Over the past few weeks I learned that videogames and U.S. financial institutions have much in common. Both seem to exist on a continuum whose opposing poles are complete fantasy and fiscal reality. And ironically, although videogames started at one end of this continuum and our financial system the other, they have recently crossed paths in a strange role reversal.
It hit me when, in reviewing one of this week’s pieces, I suddenly understood the point of killing a man for stealing a virtual sword. That is to say, unlike credit derivatives or risky assets, I can understand the worth of a virtual sword. Now I’m not going to proclaim videogames are immune to the sort of speculative bubbles that plague real-world financial systems (I’m looking at you Entropia Universe), but rather, given the current situation, our virtual worlds are far more valuable than I originally thought. In a strange way it gives me great hope to know that if a financial institution can generate billions upon billions of dollars based on fictional value, so too should a videogame be able to fuel economies based on a virtual object’s real value.

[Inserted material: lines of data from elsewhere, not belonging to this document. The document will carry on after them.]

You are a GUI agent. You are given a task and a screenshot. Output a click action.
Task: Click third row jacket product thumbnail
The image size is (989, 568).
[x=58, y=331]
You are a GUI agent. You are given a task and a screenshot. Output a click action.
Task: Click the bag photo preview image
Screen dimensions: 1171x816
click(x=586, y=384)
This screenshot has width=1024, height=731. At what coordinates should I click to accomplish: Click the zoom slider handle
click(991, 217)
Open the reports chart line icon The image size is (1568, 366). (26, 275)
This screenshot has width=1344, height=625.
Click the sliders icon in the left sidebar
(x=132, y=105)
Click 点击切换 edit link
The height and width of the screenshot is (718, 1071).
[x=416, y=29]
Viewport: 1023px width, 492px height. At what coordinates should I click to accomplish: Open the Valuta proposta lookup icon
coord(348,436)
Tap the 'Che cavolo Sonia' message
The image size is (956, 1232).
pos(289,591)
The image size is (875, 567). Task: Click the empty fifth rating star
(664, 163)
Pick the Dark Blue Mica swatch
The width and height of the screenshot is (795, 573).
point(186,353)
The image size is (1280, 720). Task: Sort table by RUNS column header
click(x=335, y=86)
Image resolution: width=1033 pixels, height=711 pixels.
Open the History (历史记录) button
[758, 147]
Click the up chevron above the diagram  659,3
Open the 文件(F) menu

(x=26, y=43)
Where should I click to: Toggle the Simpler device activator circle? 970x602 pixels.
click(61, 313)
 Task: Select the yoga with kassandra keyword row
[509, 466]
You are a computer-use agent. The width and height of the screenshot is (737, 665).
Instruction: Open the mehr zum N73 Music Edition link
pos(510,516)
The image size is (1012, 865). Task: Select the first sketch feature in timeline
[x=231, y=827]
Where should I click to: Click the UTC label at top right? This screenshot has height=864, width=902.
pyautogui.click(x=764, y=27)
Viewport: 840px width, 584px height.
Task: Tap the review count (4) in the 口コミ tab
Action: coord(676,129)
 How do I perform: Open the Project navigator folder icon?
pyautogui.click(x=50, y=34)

Yet there is reluctance by the mainstream media to give serious consideration to the mad dash towards the monetization of virtual goods and services. Stories of gold farming, in-game property sales and virtual theft are all viewed with a kind of sniggering condescension, as if the whole enterprise is the province of con artists and fools. The stories about con artists and their fools were certainly there, just not in the place our news sources were looking.
If there is one thing we should take away from the whole debacle, it’s that The Orc Killer of Glowing Azure Skies – that sword you paid $400 dollars for – is worth every penny. It kills orcs quickly, and it glows as well, which is far more than Lehman Brothers or AIG’s vapid portfolios ever did.